After oysters, smoked tuna dip, raw tuna with fennel, corn and tomato water, and excellent grouper collars, I drove the short distance to my inn, the Creole Gardens, and settled in for the evening, thinking of tomorrow’s meals. A comfortably shabby courtyard, complete with banana trees hanging with bunches of the fruit and a gurgling fountain, and a small but serviceable room, greeted me.
Up early the next morning, breakfast at the inn – grits, two eggs over easy and bacon. My mind wasn’t really on that food, though, because I was thinking about how long it would be before I could have lunch. You see, my plan was all about the po’ boy; specifically, one with the name “Peacemaker” made at Mahony’s, a restaurant I knew of and one of the meals recommended to me by John T. Edge when I asked him “If you could eat three meals in New Orleans now, where would you go?” (Pêche and Brigtsen’s were the other two.) I had read about the Peacemaker a few years ago, and that, along with John’s input, resulted in Mahony’s getting my business in a po’ boy-rich city.
I made the right decision. Mahony’s is also on Magazine, in a non-descript house with a welcoming front porch that allows for outdoor dining. Wooden flooring, SEC football posters on the walls, condiments stored in six-pack containers. You place your order at the end of the bar, give your name, and wait for the goodness to come out of the kitchen. The Peacemaker is “market price,” owing to the fried oysters that are key to its deliciousness. It comes in large and small, and I ordered a small, knowing dinner was still on the agenda. Pickles and mayo, please, hold the lettuce and tomato. I took a seat, looking forward to the sandwich.
A few minutes later the cook delivered it to me, wrapped in white butcher paper. I opened it and inhaled, then slowly took the first bite. Perfect muffaletta with sesame seeds, slightly warm, the proper level of chewiness. (Mahony’s get its bread from the Leidenheimer Baking Company, which was founded in 1896 by George Leidenheimer, who was from Deidesheim, Germany, a city near where I lived in Germany.) I asked for a side of mayonnaise and settled in for a leisurely meal.

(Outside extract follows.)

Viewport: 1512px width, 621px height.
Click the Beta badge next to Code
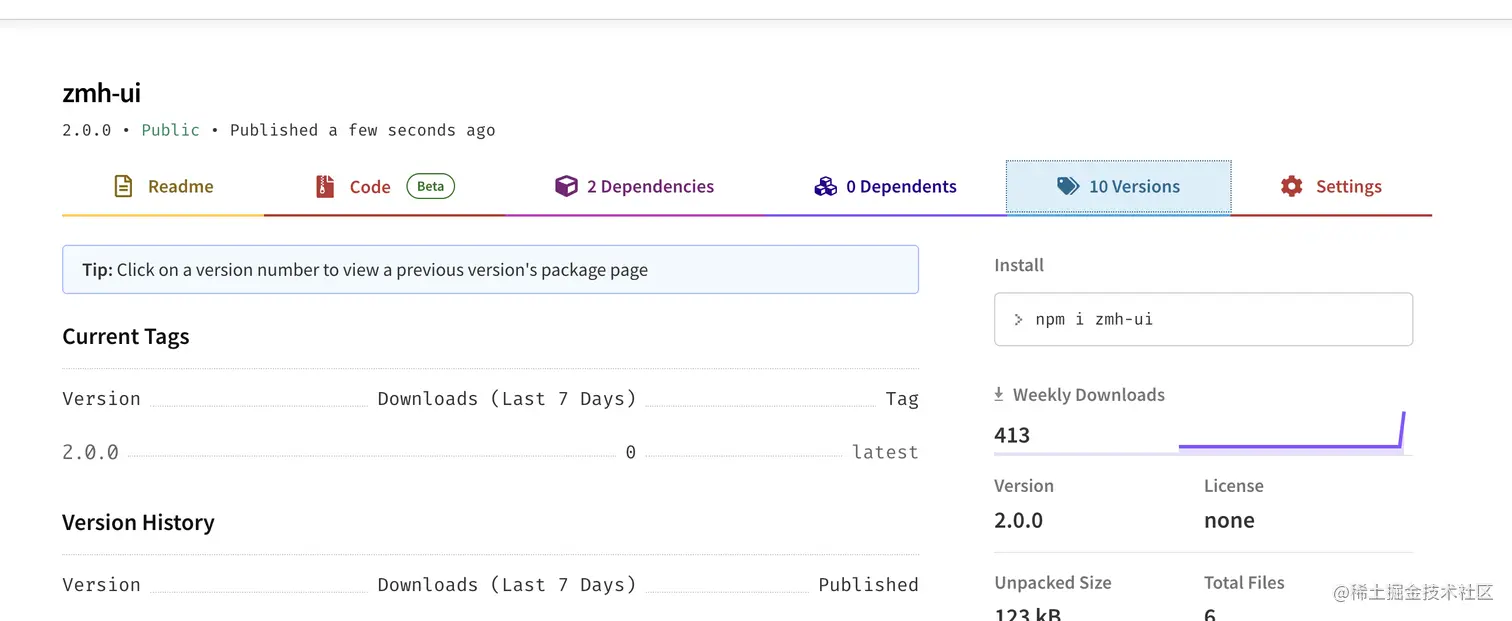430,186
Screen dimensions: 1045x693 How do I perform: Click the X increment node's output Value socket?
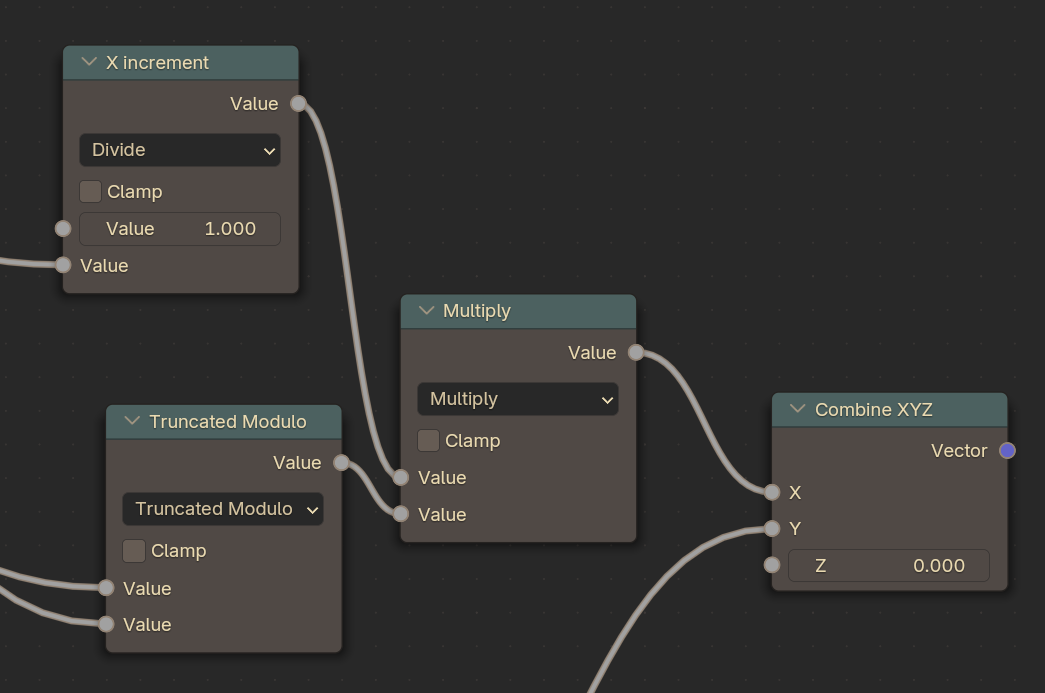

The Abita Amber was a good complement.
What we have: three or four fried oysters, cheddar cheese, and two slices of bacon. And we also have something approaching perfection. Oysters cooked with aplomb, crisp on the outside, warm and soft interiors. The bacon combined with the oysters to create a great taste. Even the small pickles added their element, turning these ingredients into something really special. My only thought other than “This is excellent” was that a better grade of cheese would make this po’ boy even better. The cheese resembled the Boar’s Head variety, and alone had an unremarkable taste. Perhaps a goat cheese, or a sharp cheddar. But, minor quibble aside, I would without hesitation enjoy a regular appointment at Mahony’s.
Oh yes, the name. Peacemaker. You might be wondering about that. I asked a waitress and she told me that she had heard it was because when musicians would stay out late at night playing and doing other things that happen at night they would stop by Mahony’s and take one home as a peace offering to their significant other, thereby keeping the peace, at least as long as that po’ boy lasted.